Just buy and hold and hold and hold. Crashes tend to be short lived. Recoveries take years and years.

Of course if you are greedy/ambitious, you could try to make money on the way down as well by shorting the market. But that's for the degenerate gamblers. Don't do it as it's nigh impossible to predict when the markets will crash and you may go broke betting against the market.

> The smart thing to do is liquidate your investments and keep a nice pile of cash ready to reinvest when there is a bailout.

Good luck with that plan

What's wrong with having a nice pile of cash at this point in time?
How do you know when to sell? How much time the stock market would be in all time high? No one knows.

It's incredibly hard to time the market.

>what is the place to be in from an investment standpoint?

It depends who you are and what you know really. I mean in the 08 crash ideally you'd be "John Paulson made over $15 Billion for his firm by betting against sub-prime mortgages" but it's hard to pull that off. For the average person probably life as usual but don't leverage up too much. For someone a bit more active it might make sense to sell property if you think you are at the top of a bubble and maybe rent a while. Stocks like BRKA and FFH tend to do alright both in the crashes and otherwise - run by Buffett and a Buffett copier.

The writer correctly identifies the issue as a failure of policy, not markets, so comments that markets are working seem to miss the point.

At a policy level, we are largely powerless to effect any change, simply because the numbers at stake are so huge ($8T US mortgage market, $40T global trade, $80T investment assets) and the control of these so concentrated.

But the flip side is that the Fintech opportunity is so huge, because it can exploit the same economics. Grab the opportunity to build services that offer simple value. Create transparency, empowerment, sharing... and you can do good.

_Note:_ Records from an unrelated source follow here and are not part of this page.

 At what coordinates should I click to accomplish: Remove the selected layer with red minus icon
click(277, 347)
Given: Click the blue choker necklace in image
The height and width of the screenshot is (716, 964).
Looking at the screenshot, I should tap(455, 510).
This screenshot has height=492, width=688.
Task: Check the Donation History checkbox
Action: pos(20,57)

GSEs may be bigger but also healthier than before. Though still a huge market, I also think the global OTC derivatives market has become smaller since 2014 (you can check some estimates at the BIS). That being said, it's 10 years after 2008 and there are plenty of signs that we're in the 3rd bubble in 20 years time.

Nosebleed valuations in tech. Second highest Shiller PE in S&P. The median PE of the S&P is higher than in 2001; so it's more broadly carried (can't find source right away).

It's also the age of the ETF, which was a good thing. Except that by now the industry may have created some real beauties. Remember XIV?

Also government bonds; as much as I love Italy, somebody bought the 10yr of that country for a 1% yield in 2016. Somebody also bought those Mexican 100yr bonds.

Even something as silly as Dogecoin's marketcap standing at $600 million suggests that the entire world is in the middle of a speculative binge.

It’s absolutely crazy bonds are being bought at negative real rates but large sums of money must be parked somewhere by huge funds. Plus they often have bond to equity to commodity to fixed asset mandates so they have to enter what they know to be money losing positions.
What's also interesting this time is the relationship between bond markets and modern ETFs.

Especially in Europe, ETFs can be synthetic. In some cases this means they're made up of generic filler material (e.g. German bunds), with some secret hobo spices (derivatives) to provide the ETF's specific flavouring.

Because of 10 years of central bank buying, all these bonds have been priced to perfection for deflationary scenarios. And as the world is mostly calibrated for small, well-announced yield changes, I wonder what an unexpected discontinuous "jerk" in yields would do to such ETFs.